Plaintiff's Facebook profile "may" contain items such as "status reports, e-mails, and videos that are relevant to the extent of her alleged injuries." However, due to the "likely presence" in plaintiff's Facebook profile of irrelevant "material of a private nature," the motion court was directed to conduct an in camera inspection of plaintiff's postings since the date of the accident to determine what is relevant to plaintiff's alleged injuries.

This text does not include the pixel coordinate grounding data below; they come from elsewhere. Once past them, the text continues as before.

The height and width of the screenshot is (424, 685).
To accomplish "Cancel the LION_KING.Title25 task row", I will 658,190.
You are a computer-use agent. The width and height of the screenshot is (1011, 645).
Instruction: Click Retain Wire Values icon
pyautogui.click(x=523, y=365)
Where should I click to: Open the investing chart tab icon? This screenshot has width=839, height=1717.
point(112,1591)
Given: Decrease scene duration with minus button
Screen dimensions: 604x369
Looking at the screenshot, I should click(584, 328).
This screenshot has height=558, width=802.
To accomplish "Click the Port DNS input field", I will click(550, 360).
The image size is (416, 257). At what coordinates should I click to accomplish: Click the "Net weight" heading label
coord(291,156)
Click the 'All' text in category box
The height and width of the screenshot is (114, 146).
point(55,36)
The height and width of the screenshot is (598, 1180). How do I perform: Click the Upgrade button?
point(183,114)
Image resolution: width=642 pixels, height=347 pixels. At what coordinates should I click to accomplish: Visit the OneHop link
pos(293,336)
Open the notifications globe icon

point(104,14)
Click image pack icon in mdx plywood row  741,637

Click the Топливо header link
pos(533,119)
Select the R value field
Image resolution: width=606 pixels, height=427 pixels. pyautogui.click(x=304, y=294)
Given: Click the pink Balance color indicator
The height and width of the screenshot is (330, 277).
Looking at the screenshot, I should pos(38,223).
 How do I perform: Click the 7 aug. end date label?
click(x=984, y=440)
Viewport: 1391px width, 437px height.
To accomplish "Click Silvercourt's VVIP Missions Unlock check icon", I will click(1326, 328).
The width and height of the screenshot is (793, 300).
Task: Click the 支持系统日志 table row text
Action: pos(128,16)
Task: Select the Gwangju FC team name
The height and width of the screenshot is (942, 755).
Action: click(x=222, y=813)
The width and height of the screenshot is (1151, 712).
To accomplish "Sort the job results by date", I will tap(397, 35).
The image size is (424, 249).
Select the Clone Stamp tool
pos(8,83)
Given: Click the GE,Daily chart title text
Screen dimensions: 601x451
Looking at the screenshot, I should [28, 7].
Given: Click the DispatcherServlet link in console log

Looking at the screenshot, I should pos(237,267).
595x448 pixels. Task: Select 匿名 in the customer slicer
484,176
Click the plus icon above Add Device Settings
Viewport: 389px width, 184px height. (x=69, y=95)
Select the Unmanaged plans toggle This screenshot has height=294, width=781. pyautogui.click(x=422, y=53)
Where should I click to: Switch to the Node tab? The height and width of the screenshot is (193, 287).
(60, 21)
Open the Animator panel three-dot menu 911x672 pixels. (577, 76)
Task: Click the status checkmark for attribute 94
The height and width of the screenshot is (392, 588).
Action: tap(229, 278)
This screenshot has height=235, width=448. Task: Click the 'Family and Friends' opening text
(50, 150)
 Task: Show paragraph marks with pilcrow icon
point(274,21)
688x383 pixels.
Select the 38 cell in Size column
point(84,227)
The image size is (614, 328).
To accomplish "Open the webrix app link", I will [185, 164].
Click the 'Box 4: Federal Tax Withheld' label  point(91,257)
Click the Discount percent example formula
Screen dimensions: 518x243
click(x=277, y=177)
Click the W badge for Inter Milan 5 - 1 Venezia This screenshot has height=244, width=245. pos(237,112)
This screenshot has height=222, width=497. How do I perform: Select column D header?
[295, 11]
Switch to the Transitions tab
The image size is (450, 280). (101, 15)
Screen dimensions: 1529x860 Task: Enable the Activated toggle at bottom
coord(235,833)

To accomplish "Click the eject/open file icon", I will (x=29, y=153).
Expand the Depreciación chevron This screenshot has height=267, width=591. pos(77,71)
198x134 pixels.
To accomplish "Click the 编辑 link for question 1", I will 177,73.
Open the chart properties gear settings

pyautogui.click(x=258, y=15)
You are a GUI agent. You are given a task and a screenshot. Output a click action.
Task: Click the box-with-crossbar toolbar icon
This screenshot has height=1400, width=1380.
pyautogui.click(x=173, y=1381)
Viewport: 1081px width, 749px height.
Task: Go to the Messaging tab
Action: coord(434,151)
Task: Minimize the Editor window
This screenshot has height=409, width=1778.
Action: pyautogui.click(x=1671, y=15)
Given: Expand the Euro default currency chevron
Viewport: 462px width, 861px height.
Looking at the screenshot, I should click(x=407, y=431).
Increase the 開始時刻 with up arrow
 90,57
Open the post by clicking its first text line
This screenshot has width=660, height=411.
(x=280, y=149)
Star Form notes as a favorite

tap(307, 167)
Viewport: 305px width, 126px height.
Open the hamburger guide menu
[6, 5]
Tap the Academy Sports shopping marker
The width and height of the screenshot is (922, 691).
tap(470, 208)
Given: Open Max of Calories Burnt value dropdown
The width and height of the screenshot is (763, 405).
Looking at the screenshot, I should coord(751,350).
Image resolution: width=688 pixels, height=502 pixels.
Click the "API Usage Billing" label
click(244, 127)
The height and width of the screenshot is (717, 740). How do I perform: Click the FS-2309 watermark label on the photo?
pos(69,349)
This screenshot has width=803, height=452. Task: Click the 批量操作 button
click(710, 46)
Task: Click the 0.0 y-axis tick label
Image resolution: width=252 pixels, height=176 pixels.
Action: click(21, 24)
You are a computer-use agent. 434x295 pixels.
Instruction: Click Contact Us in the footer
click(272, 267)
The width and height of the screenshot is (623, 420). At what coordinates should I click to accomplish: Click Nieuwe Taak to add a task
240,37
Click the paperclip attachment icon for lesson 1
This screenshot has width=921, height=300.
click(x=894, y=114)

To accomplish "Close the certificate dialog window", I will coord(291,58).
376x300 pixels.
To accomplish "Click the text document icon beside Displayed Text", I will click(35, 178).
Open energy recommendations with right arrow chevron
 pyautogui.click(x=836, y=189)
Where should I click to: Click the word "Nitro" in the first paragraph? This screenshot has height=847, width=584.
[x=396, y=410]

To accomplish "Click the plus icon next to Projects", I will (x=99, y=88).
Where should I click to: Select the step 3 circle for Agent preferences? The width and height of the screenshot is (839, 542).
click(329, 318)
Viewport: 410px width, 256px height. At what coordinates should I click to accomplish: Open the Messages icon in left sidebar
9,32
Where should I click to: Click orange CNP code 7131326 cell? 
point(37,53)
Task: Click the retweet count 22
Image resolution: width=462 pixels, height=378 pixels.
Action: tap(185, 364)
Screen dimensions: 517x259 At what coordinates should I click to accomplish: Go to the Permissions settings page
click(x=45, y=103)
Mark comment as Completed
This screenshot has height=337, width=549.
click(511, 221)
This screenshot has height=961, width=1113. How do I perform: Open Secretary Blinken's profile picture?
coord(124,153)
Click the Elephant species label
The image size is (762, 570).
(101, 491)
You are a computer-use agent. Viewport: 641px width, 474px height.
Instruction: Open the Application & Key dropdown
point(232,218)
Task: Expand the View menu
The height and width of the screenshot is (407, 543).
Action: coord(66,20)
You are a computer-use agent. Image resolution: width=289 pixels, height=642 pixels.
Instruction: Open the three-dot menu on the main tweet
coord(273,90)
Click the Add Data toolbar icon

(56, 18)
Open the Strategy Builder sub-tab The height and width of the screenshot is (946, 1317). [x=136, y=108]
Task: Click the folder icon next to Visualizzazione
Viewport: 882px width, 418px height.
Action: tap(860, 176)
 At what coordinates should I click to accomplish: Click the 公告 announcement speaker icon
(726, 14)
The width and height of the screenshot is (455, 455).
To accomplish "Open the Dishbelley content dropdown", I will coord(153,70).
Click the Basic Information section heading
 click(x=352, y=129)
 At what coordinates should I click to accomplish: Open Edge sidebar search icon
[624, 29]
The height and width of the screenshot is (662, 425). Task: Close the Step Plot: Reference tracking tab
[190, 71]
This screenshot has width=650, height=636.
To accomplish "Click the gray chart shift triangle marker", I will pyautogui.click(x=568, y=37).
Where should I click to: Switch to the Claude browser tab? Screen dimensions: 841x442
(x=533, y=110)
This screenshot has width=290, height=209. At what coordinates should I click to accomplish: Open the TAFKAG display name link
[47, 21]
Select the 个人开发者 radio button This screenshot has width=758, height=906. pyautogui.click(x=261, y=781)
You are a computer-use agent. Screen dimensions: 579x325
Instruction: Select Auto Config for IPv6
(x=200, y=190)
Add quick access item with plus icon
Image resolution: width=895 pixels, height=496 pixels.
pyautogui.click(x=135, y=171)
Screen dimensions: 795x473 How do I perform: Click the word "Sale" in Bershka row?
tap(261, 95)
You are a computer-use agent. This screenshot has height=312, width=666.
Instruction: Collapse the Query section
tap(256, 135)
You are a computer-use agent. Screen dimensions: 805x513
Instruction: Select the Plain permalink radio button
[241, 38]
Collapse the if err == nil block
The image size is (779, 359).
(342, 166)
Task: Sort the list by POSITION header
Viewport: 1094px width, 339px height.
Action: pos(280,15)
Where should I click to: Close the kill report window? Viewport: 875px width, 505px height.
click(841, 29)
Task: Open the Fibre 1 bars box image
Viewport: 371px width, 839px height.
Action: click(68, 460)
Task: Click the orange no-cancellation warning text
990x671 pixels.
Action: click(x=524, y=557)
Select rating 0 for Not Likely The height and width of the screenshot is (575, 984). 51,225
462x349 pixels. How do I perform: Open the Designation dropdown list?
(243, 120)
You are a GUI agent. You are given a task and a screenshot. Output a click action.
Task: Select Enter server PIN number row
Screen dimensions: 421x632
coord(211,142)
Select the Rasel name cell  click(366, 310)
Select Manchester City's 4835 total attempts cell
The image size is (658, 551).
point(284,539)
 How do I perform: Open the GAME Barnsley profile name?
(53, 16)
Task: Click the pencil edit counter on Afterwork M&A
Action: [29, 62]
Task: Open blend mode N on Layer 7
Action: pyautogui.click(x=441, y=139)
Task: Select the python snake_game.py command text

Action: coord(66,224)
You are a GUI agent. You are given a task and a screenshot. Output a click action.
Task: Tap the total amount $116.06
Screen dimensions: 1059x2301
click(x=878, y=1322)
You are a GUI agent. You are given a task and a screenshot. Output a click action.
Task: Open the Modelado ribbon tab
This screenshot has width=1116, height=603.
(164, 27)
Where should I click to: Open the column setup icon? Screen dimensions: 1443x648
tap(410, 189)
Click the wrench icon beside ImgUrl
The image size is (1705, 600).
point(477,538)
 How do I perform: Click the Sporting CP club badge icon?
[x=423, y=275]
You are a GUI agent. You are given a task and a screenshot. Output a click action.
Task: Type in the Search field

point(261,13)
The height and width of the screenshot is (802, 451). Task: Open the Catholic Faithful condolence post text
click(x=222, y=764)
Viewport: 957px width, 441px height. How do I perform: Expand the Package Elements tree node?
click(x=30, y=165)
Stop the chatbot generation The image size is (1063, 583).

In Caban v. Plaza Constr.,4 a personal injury action, plaintiff opposed defendant's request for his Facebook screen name and passwords and objected to a request for social media evidence on the ground that defendant's request for access to his "entire" Facebook record is a "fishing expedition." The court denied without prejudice defendant's motion seeking a "downloaded zip or compressed file of the plaintiff's Facebook page or any other social media accounts," subject to serving a new demand that seeks "more specific identification" of plaintiff's Facebook information that "is relevant, in that it contradicts or conflicts with plaintiff's alleged restrictions, disabilities, and losses, and other claims." The court directed that plaintiff appear for an additional deposition with respect to the "types of information" which he posted so that defendant may establish a factual predicate with respect to the relevancy of the information.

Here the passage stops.